--- EXERCISE INSTRUCTIONS ---
Make an exact copy of all the records.

━━━━━ DATA PROVIDED

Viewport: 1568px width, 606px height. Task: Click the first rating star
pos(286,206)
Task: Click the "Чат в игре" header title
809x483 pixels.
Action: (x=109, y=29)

━━━━━━━━━━

--- WRITTEN RESPONSE ---
Viewport: 1568px width, 606px height. Task: Click the first rating star
pos(286,206)
Task: Click the "Чат в игре" header title
809x483 pixels.
Action: (x=109, y=29)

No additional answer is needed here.